| Exercise description |
Keep writing the passage below about snacking and fasting at a workplace in India, starting right after its last sentence.
━━━━━ Passage
There is also this idea of the afternoon snack, which one typically eats around 3 or 4 PM.  The first day I came into work, I was pretty jet lagged and not hungry at the american lunch time of noon.  At about 3:30 I decided to go to the canteen (translation: cafeteria) to get something to eat.  I ran into a co-worker there, let's call him Robert, we start talking and I ask him "Does everyone eat lunch this late here?" and he says "Oh no, this is my afternoon snack."  He had a  Cheesge Saaandvich. :-)   
It's not that people are always eating here- sometimes they fast too.  Today around 1 PM Robert messages me and asks me if I would like to get lunch.  I am thrilled, of course, because for the most part not many people have been talking to me.  We are at the canteen and I ask him what he is going to get, he responds "Oh, I am fasting today."  To this I am thinking "Huh? Why would he want to go to lunch if he's not eating."  But I just do the indian head nod and go with the flow.  I go to one of the counters and order food and when I get back to our table I see that Robert has a plate of fruit and a bowl of yogurt.  Apparently, eating 2 of the 4 food groups constitutes fasting in India.
━━━━━━━━━━
━━━━━ Dataset records
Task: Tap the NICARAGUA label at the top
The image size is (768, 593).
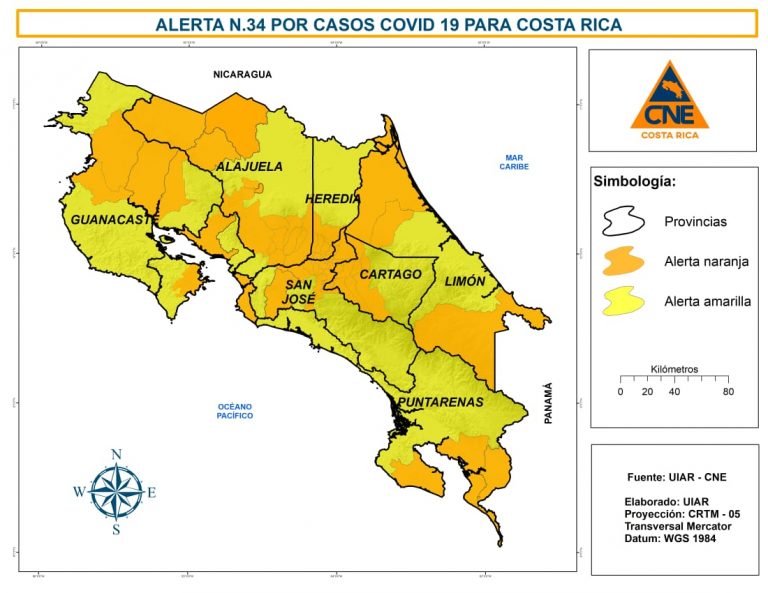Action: pos(242,74)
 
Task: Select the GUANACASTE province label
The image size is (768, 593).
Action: pos(110,218)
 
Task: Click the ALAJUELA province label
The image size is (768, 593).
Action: pos(250,167)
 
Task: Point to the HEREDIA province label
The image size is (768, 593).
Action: pos(333,199)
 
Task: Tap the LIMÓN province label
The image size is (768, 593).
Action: pos(465,281)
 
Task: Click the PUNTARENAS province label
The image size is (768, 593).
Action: pos(441,402)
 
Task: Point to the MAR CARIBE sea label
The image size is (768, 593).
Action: pos(514,162)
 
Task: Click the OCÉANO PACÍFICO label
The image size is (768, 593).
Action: pos(235,410)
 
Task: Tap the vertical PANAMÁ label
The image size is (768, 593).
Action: pos(548,405)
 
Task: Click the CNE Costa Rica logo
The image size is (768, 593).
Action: pos(670,100)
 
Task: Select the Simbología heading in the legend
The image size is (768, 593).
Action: pos(635,182)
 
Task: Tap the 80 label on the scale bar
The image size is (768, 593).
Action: pos(728,391)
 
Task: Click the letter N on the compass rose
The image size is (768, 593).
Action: pos(116,455)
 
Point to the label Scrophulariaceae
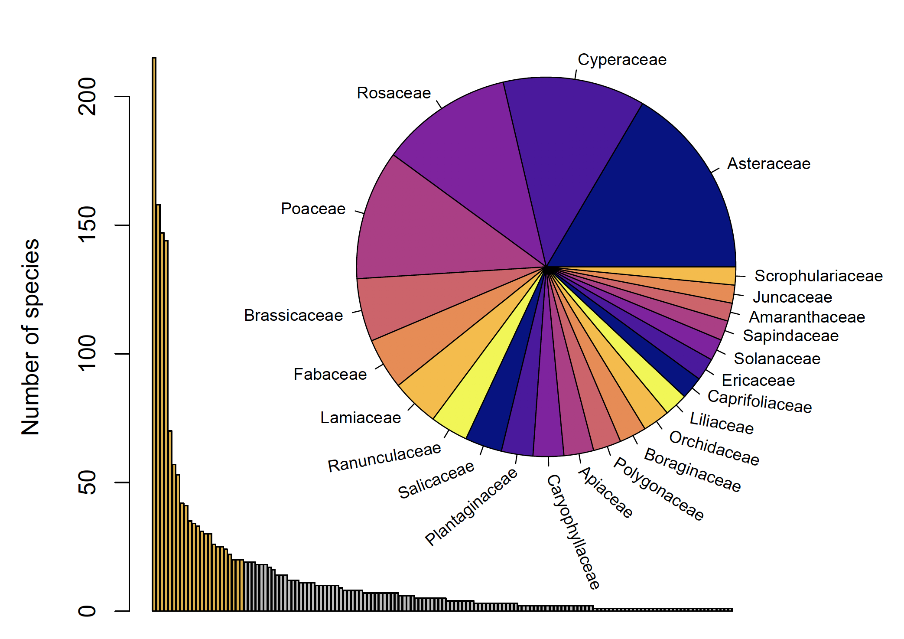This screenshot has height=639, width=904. pos(818,276)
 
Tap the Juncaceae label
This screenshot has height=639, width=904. pos(792,297)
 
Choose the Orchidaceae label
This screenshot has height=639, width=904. pos(714,449)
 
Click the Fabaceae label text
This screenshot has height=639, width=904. pos(330,374)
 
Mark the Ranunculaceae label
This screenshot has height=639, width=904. pos(384,458)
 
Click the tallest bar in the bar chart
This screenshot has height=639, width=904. pos(154,334)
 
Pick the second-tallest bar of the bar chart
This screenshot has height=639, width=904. pos(158,408)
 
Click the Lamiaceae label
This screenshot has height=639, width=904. pos(361,418)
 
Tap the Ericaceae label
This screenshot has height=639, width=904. pos(758,381)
━━━━━━━━━━
| Answer box |
Despite the giant lunches, interesting interperation of fasting, and snacks everyone here appears to be pretty tiny, I am not sure how to explain this.  I have a feeling that this is somehow related to they mystery of how a tiny japanese woman win's the Nathan's hot dog eating competition every year.      
In contrast to the giant meals the drinks here are tiny.  Coffee which costs 5 rupees (about 10 cents) is served in two sizes small and large (peculiarly they both cost 5 rupees).  The small size is served in a cup, literally, the size of a dixie cup.  The large size is served in a cup that is smaller than those tiny styrofoam cups, the ones that no one would dare to ever serve coffee in had the coffee been served in America.   Vessel aside, the contents of the cup are not exactly what one traditionally thinks of as coffee.  "Regular" coffee is comprised a tiny amount of very strong espresso (or what appears to be espresso) and then the cup is topped off with hot milk.  Of course, the milk is jazzed up with some sugar. The "Black" coffee is pretty much the same except the espresso is topped off with hot water.  I have switched to black coffee, primarily because I am afraid of drinking unpasturized milk.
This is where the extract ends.